Perioperative management of vitamin K antagonists in patients with low thromboembolic risk undergoing elective surgery: A prospective experience.

[Article in English, Spanish]

Author information

1
Servicio de Clínica Médica, Hospital Privado Universitario de Córdoba, Córdoba, Argentina. Electronic address: anaflorenciabecerra@yahoo.com.ar.
2
Servicio de Clínica Médica, Hospital Privado Universitario de Córdoba, Córdoba, Argentina.
3
Servicio de Cardiología, Hospital Privado Universitario de Córdoba, Córdoba, Argentina.
4
Servicio de Clínica Médica, Hospital Privado Universitario de Córdoba, Córdoba, Argentina; Instituto Universitario de Ciencias Biomédicas de Córdoba, Córdoba, Argentina.
5
Instituto Universitario de Ciencias Biomédicas de Córdoba, Córdoba, Argentina; Servicio de Medicina Vascular y Trombosis, Hospital Privado Universitario de Córdoba, Córdoba, Argentina.

Abstract

BACKGROUND AND OBJECTIVES:

To quantify thromboembolic and bleeding events in patients with low thromboembolic risk, who were chronically receiving vitamin K antagonists and undergoing elective surgery.

MATERIAL AND METHODS:

A descriptive, prospective, single-center study was conducted between December 2010 and July 2014. Patients aged over 18 years old, chronically anticoagulated with vitamin K antagonists and admitted for elective surgery were included in the study. We excluded patients with a creatinine clearance<30ml/min, a body weight>120kg, heparin-induced thrombocytopenia, pregnant women, carriers of an epidural catheter for analgesia, patients who underwent unscheduled surgery and high thromboembolic risk-patients. Vitamin K antagonists were discontinued 5 days prior to the procedure without administering anticoagulant enoxaparin. The NIR was measured 24h before the procedure. A single dose of 3mg of vitamin K was administered in cases of a NIR>1.5. Vitamin K antagonists was resumed according to the surgical bleeding risk. Events were registered between 5 days prior to the procedure until 30 days after it.

RESULTS:

A total of 75 procedures were included in the study.

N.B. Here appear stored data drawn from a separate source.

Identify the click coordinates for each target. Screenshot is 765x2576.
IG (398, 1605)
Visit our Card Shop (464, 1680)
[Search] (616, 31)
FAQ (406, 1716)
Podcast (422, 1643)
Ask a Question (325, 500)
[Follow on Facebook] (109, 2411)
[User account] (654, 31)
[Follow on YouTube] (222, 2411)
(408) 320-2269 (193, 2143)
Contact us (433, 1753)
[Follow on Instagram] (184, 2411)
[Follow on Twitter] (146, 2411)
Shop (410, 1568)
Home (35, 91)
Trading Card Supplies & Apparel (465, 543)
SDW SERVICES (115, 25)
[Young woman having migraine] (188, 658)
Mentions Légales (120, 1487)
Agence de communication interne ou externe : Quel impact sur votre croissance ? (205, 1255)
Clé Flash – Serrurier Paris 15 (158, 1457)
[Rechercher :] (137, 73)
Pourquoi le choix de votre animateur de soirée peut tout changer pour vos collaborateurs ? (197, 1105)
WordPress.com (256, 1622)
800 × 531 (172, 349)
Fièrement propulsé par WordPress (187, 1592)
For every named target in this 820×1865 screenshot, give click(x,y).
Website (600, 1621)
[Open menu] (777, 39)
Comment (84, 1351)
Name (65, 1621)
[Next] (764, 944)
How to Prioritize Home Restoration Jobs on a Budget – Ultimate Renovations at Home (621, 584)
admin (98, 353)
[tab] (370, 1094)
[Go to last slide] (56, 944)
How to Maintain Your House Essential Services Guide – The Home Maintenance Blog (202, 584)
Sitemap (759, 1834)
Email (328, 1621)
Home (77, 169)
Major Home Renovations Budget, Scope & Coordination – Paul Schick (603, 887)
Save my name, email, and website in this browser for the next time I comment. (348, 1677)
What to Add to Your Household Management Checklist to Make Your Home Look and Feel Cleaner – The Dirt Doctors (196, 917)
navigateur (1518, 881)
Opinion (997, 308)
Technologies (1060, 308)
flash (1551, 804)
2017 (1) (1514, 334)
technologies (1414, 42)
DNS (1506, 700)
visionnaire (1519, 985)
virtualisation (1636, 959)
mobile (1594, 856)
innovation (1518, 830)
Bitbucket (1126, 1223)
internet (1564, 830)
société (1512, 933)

Fifty-six patients (74.7%) received vitamin K antagonists for atrial fibrillation, 15 suffered from venous thromboembolism (20%) and 4 had mechanical heart valves (5.3%). Twenty-six patients (34.5%) underwent high-bleeding risk surgeries and 49 (65.5%) underwent low risk procedures. No thromboembolic event was recorded. Four bleeding events (5.3%) were reported, 3 of which were considered major bleeding events (2 fatal).

CONCLUSIONS:

Suspending vitamin K antagonists with no bridging therapy performed in patients with a low thromboembolic risk does not expose such patients to a significant risk of embolic events.

KEYWORDS:

Antagonistas de vitamina K; Anticoagulación; Anticoagulation; Atrial fibrillation; Embolia; Embolism; Fibrilación auricular; Perioperative management; Perioperatorio; Thrombosis; Trombosis; Vitamin K antagonists

PMID:
28283268
DOI:
10.1016/j.medcli.2017.01.023
[Indexed for MEDLINE]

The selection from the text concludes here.